Activity:
In the material below, find the line with "Click the home view icon" and the line with "Task: Click LOGOUT to sign out". Output exactly those two lines and all lines between them, leaving out pictures.

Provided records:
Start of Block

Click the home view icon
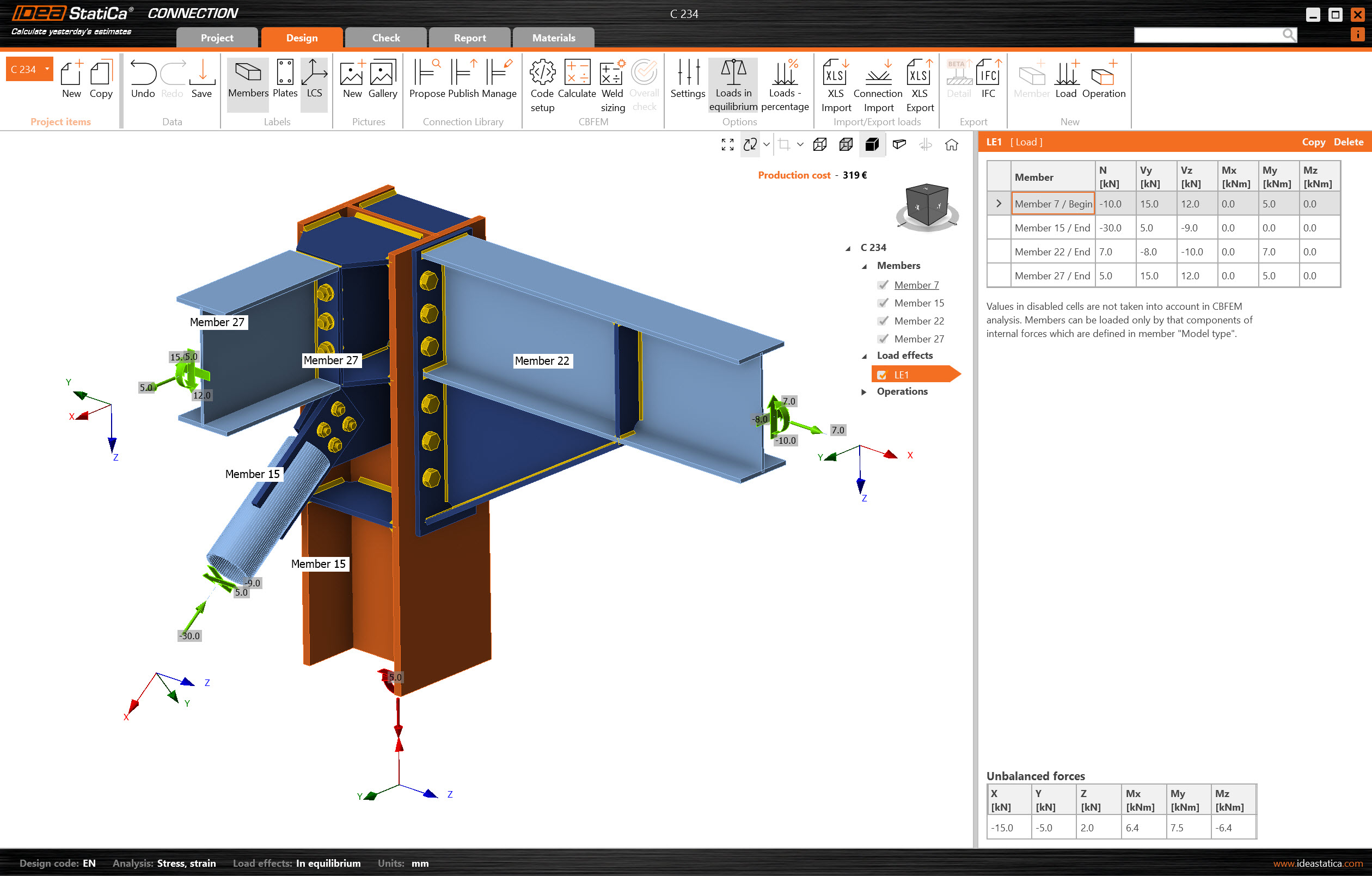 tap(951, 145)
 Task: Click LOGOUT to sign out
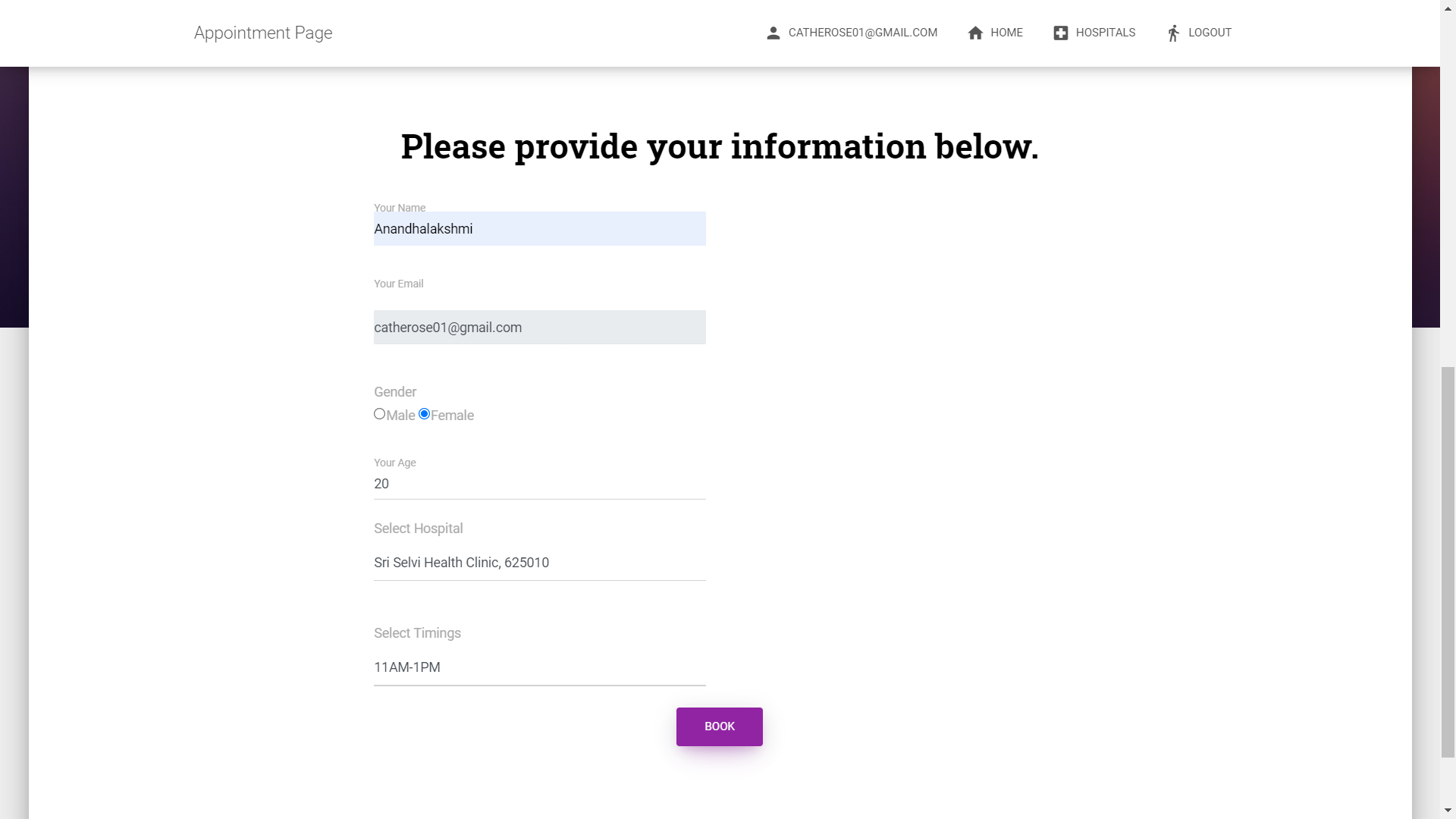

End of Block
Start of Block

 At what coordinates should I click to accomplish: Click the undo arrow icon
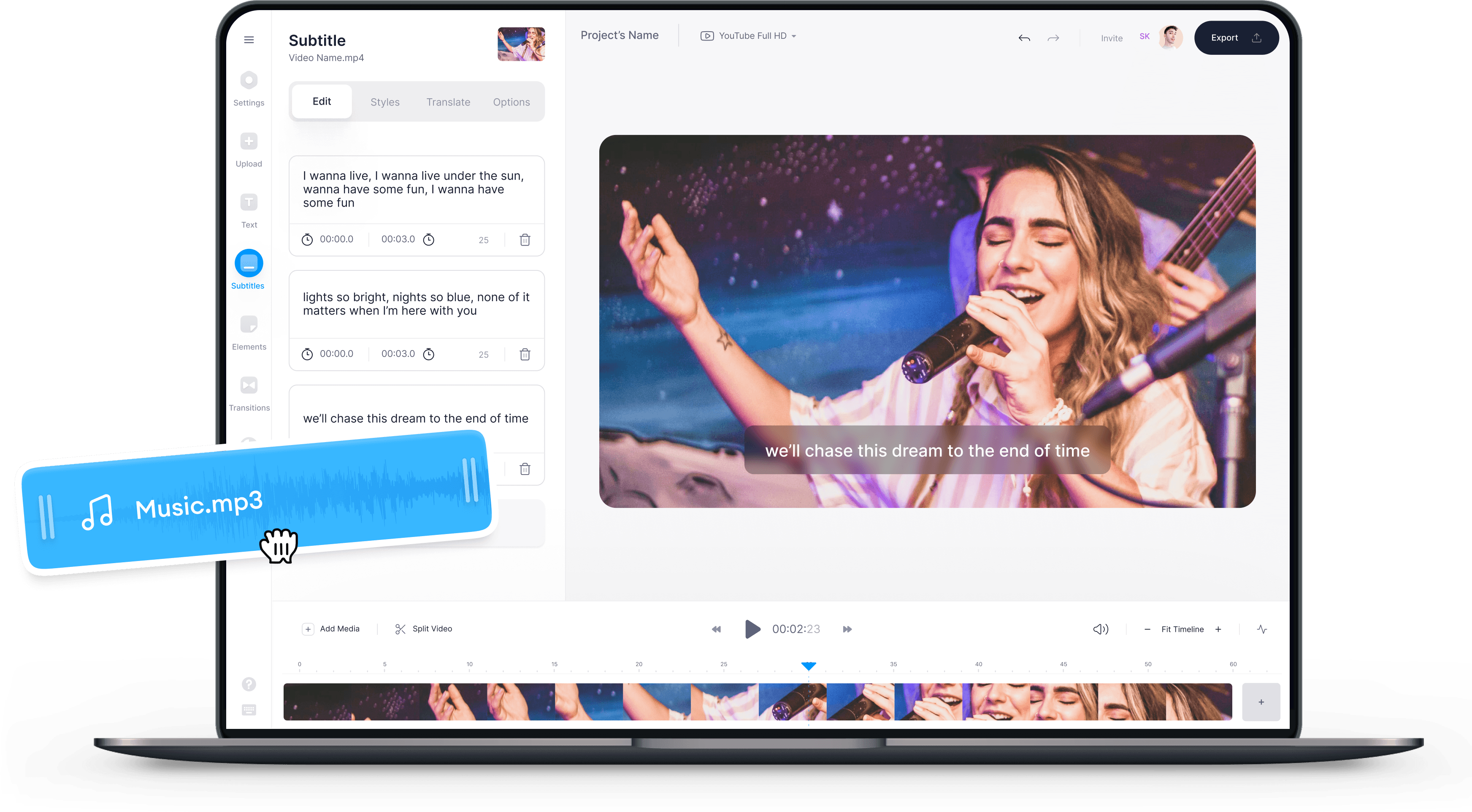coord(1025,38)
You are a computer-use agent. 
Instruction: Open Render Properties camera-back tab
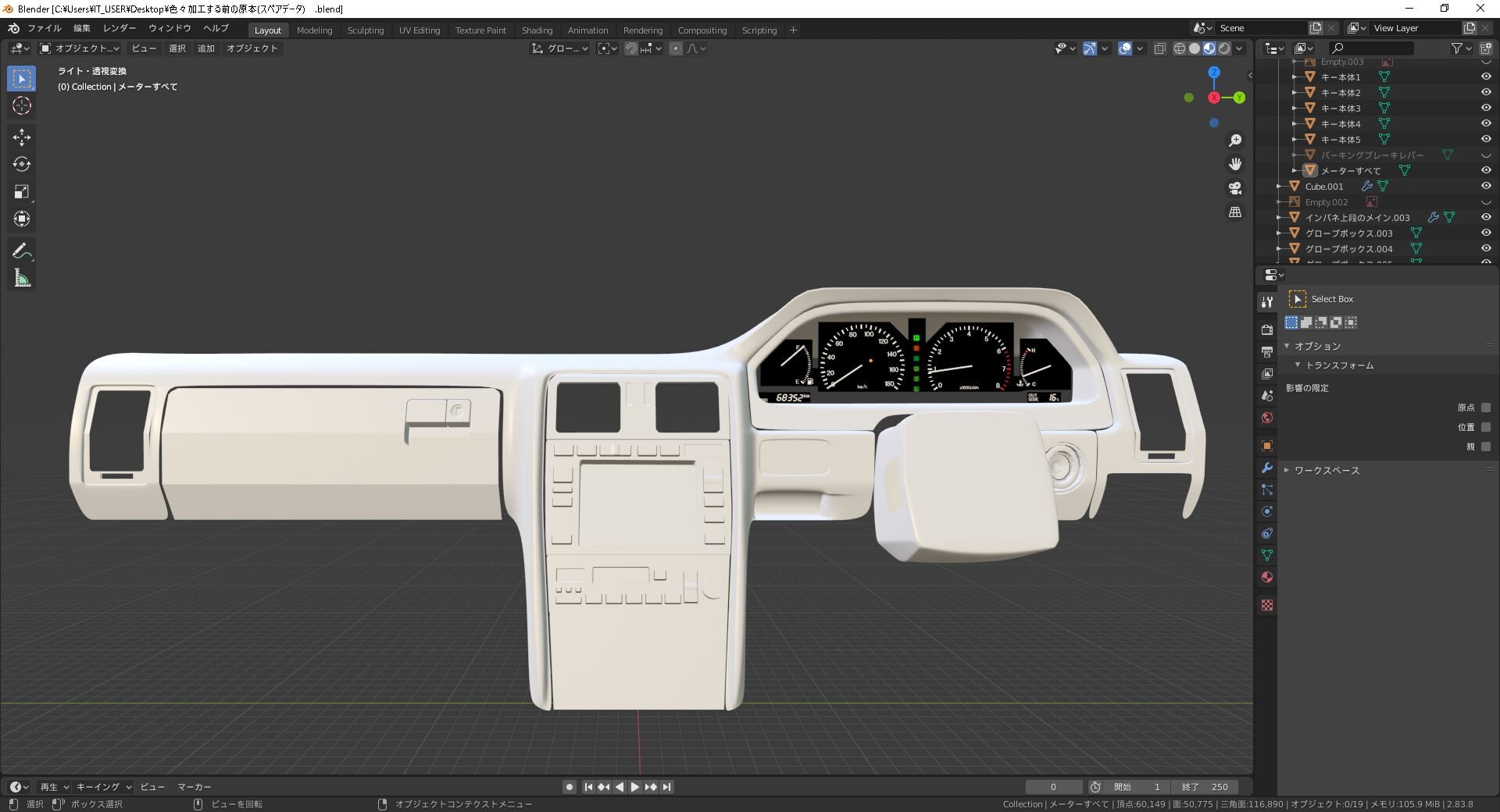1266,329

End of Block
Start of Block

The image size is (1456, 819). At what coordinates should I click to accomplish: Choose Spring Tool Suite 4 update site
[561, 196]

End of Block

Answer area:
Click the home view icon
 tap(951, 145)
 Task: Click LOGOUT to sign out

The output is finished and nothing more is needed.